When Feature Flags Go Bad
Feature flags, also known as feature toggles, are a powerful tool for developers. They allow developers to turn features on or off within an application after the application has been deployed to production. With feature flags, developers deploy their code once while retaining the ability to toggle certain features when the application runs. There are advantages of feature flags, and carefully using them can lead to:
- Faster deployment: Push out new code without having to wait for a full release.
- Reduced risk: Test new features with a smaller group of users before rolling them out to everyone, and rollback quickly if needed.
- A/B Testing: Test different versions of a feature with different groups of users.
However, like any tool, feature flags need proper implementation and monitoring or things can go bad very quickly.
The Dark Side of Feature Flags
One well-known disaster caused by a careless feature flag implementation is concisely captured in Andy Davie’s talk.

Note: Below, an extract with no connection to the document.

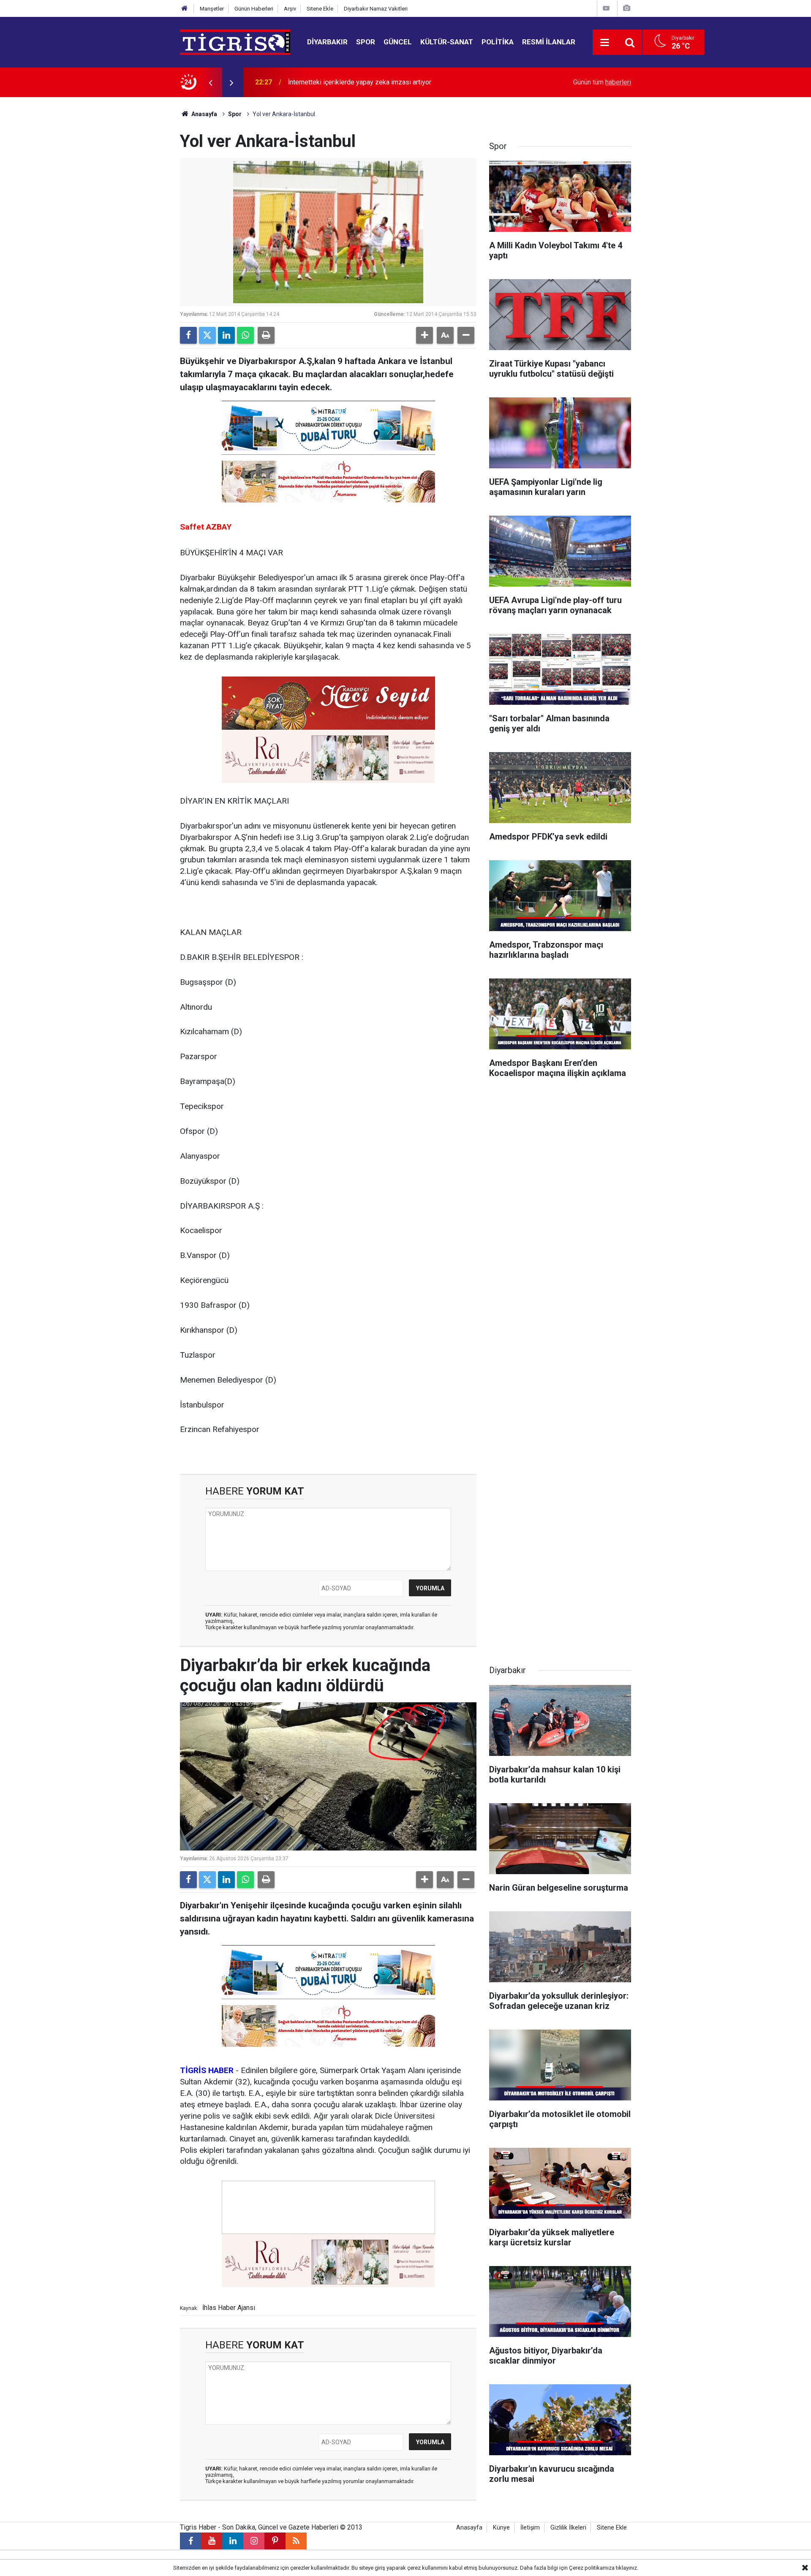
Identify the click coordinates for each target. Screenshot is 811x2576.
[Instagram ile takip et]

It’s a sad story of an American global financial services company that didn’t think through their feature flag implementation.
What went wrong
The company’s development team built a new feature to make the company more money. To control this new feature, they repurposed a feature flag that they created for a different trading algorithm. That old trading algorithm/code was never intended to be used in the real world to process transactions. When the engineer deployed the new code to its eight servers, they made a mistake and did not copy the new code to one of the servers. Instead of doing nothing, the server activated the old code by the repurposed flag.

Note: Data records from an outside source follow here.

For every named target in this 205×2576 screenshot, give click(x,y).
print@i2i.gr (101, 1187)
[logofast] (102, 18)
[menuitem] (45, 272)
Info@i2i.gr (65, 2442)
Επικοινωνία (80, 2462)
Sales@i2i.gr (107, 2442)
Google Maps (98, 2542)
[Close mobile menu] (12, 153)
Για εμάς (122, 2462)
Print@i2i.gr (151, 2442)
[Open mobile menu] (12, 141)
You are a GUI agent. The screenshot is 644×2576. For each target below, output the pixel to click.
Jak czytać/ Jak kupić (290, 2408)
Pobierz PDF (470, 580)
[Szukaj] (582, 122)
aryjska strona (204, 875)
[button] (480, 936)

The simple human error was actually a series of bad practices:
- Reusing a feature toggle.
- Keeping dead code for years
- Manual deployment
- Human monitoring
The result: Knight Capital lost half a billion dollars in just 45 minutes.
Lessons Learned
Knight Capital could have prevented the failure and minimized the damage by following these best practices.

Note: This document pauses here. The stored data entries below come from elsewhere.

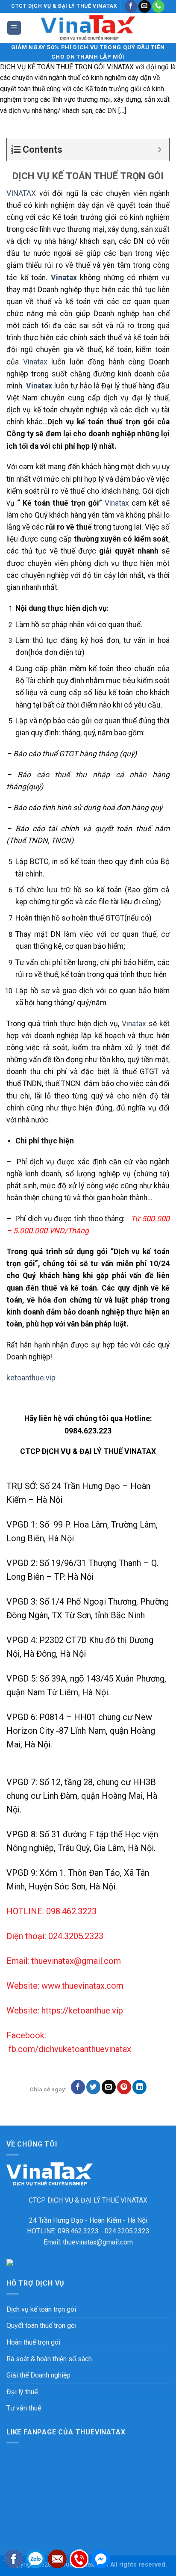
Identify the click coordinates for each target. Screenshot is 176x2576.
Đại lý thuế (22, 2392)
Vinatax (35, 362)
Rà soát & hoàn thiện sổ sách (49, 2359)
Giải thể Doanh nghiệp (38, 2375)
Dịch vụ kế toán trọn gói (41, 2309)
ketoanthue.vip (31, 1378)
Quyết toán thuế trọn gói (41, 2325)
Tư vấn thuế (23, 2408)
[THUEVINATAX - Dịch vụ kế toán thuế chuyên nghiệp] (88, 28)
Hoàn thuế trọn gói (33, 2342)
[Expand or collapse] (159, 149)
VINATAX (21, 193)
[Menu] (14, 28)
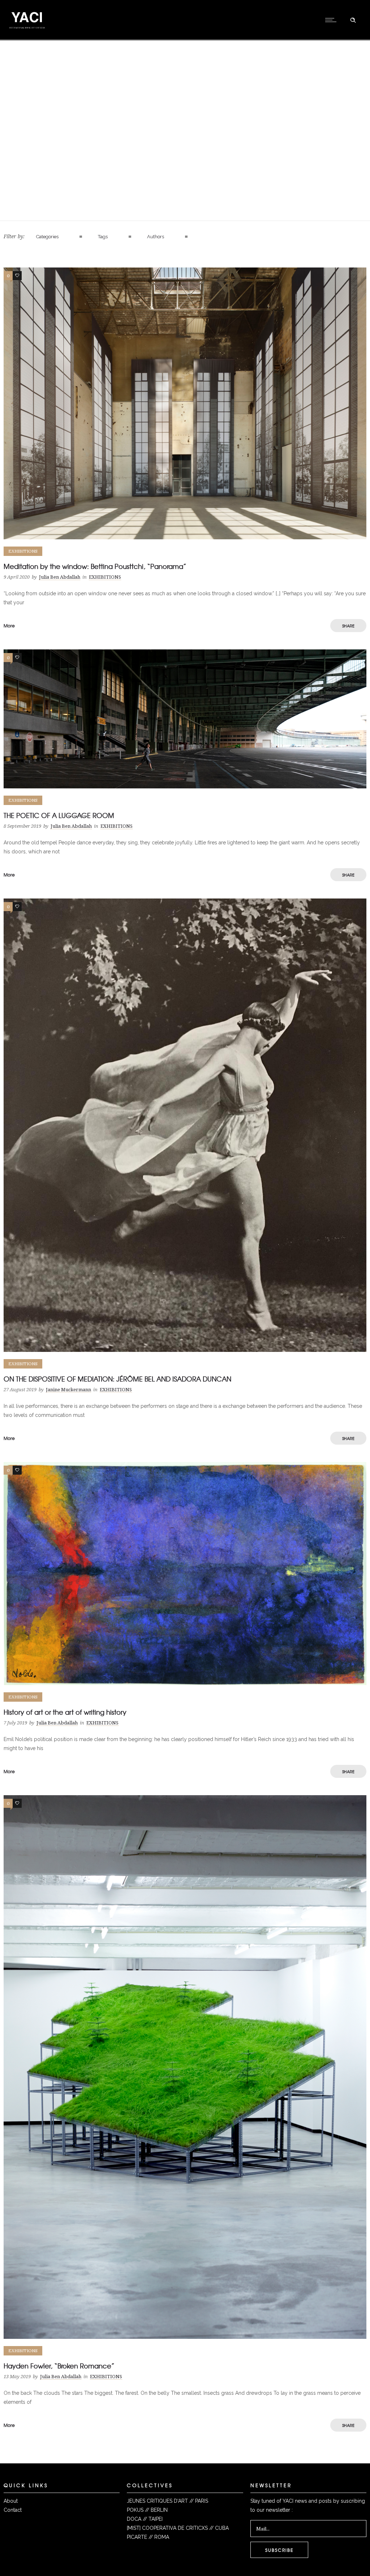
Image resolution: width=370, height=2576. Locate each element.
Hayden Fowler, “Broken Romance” (59, 2366)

- Never re-use a feature toggle: Re-using a flag is the source of Knight Capital’s feature flag horror story.
- Clean up old toggles: Removing flags once they are no longer needed keeps your workflow clean and organized.
- Automate tests as part of the CI process: Testing feature flags consistently through a continuous integration system eliminates human error.
- Monitor the effects of toggling feature flags: Monitoring and alerting on the state of toggles helps to detect potential problems.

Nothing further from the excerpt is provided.